By Jake Cordero
Here’s a fun bit of news. Theater artist and playwright Katie Bender, a relatively recent implant from New York City, launches her Instructions for a Seance this week at Austin’s Museum of Human Achievement. The one-woman production delves into the life of that great escapologist and would-be debunker of spiritualist mediums, Harry Houdini.
Albert and I met Katie a few months back, while Instructions for a Séance was still in production. She described her project then as a “a solo-show about Houdini and ambition” — but one she hoped would bring the audience into the performance and get them to imagine the unknown. “What interests me most, at the moment,” she said, “is (Houdini’s) incredible control over his public image, his dedication to his family — particularly his mother — and the dichotomy between the séances that still happen in his name and his late-in-life desire to publicly uncover the methods of mediums.”
That was in May. In the months since, after writing and rewriting, after the sweat and stress and all the work of theater craft, Instructions for a Séance has come to fruition. The fully staged workshop production is scheduled for its premiere this week and we can’t be more excited. Bender is a respected playwright, with work supported locally by Theatre Synesthesia, Rude Fusion, ZACH and Shrewd Productions. Nationally she’s worked with The New Harmony Project, Kitchen Dog and The Playwrights’ Center, where she was a 2016-2017 Jerome Fellow. Bender also holds an MFA degree from the University of Texas.
And it was during her UT grad work that she came upon the idea of focusing on Houdini. For inspiration, she credited her discovery of the Houdini archives at UT’s Harry Ransom Center.
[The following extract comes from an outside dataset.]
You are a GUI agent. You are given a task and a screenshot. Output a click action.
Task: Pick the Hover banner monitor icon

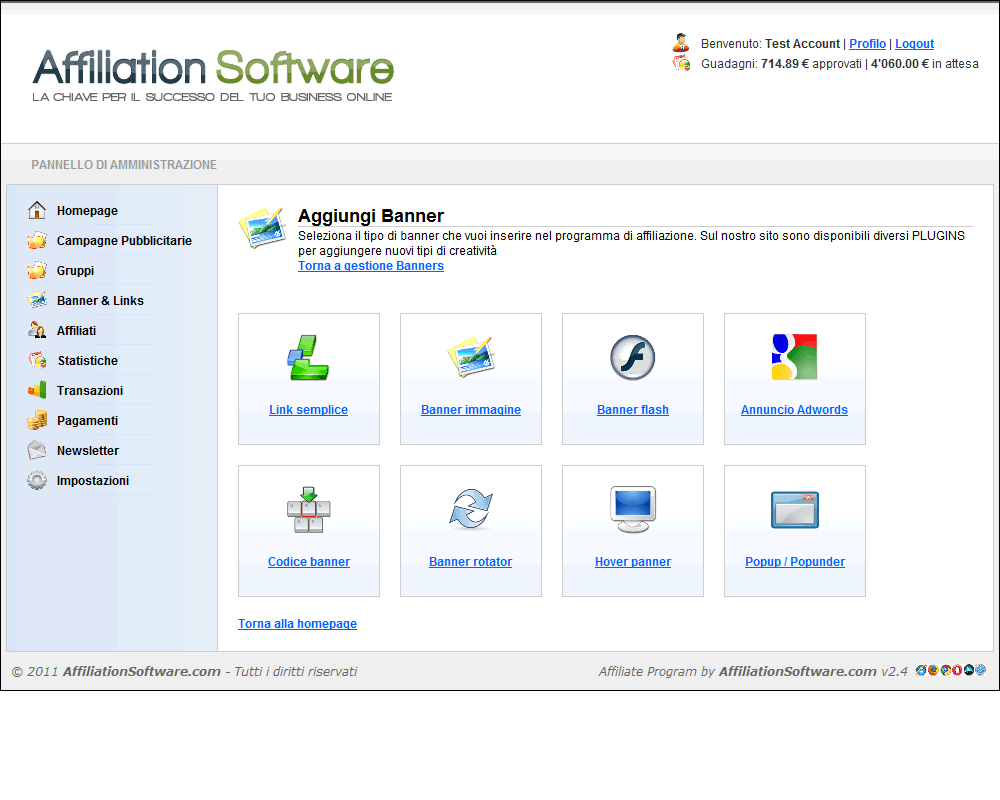(632, 509)
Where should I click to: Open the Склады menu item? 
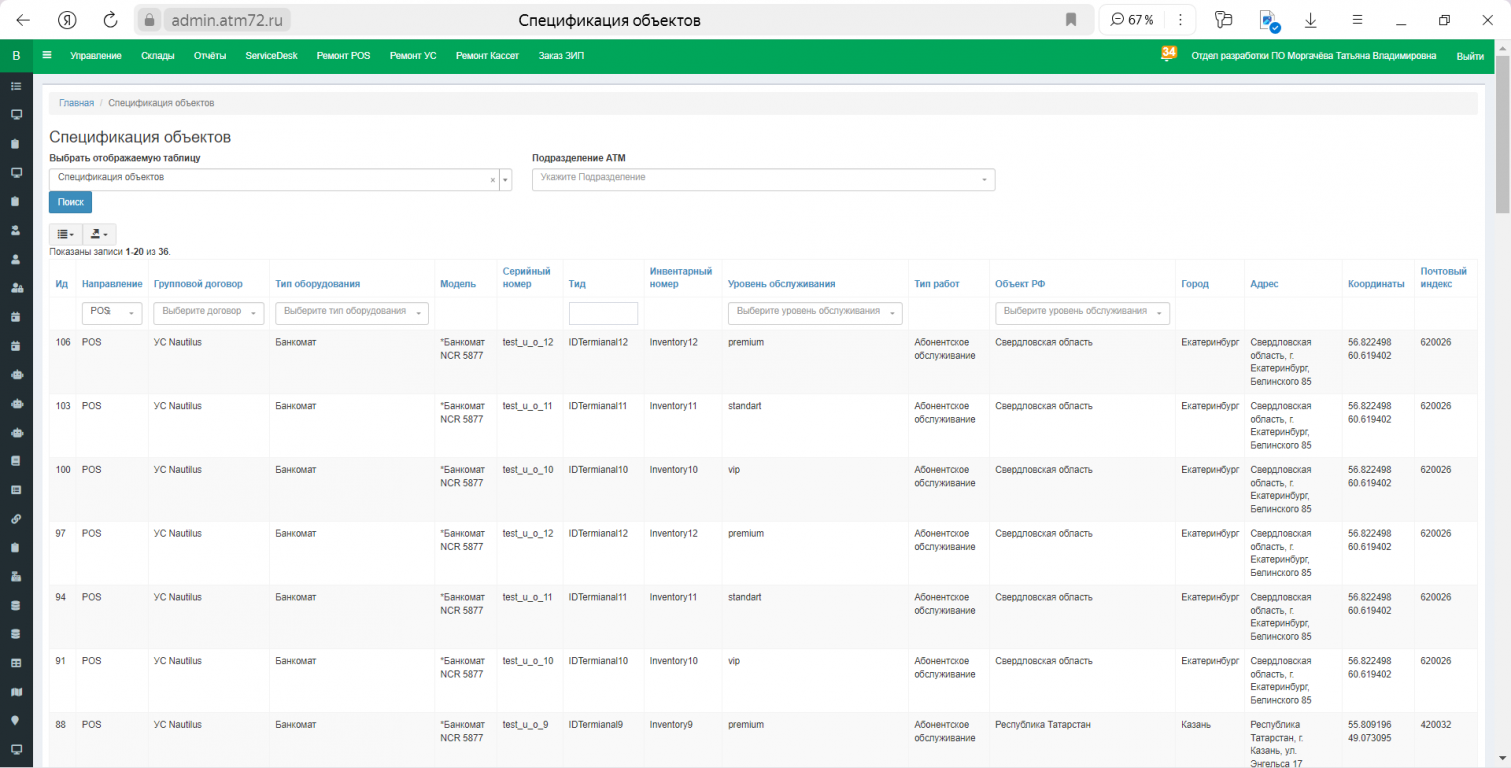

At first only its archival photos attracted her attention — but then, delving deeper, she became troubled by what she perceived as deep-rooted misogyny behind some of Houdini’s work exposing spiritualist mediums.
“He publicly shamed mediums — often young woman, whom he labeled ‘witches’ and ‘frauds’ — while working to elevate male magicians through the creation of a magician’s guild,” Bender said recently, during an interview with journalist Jeanne Claire van Ryzin for Sight Lines magazine.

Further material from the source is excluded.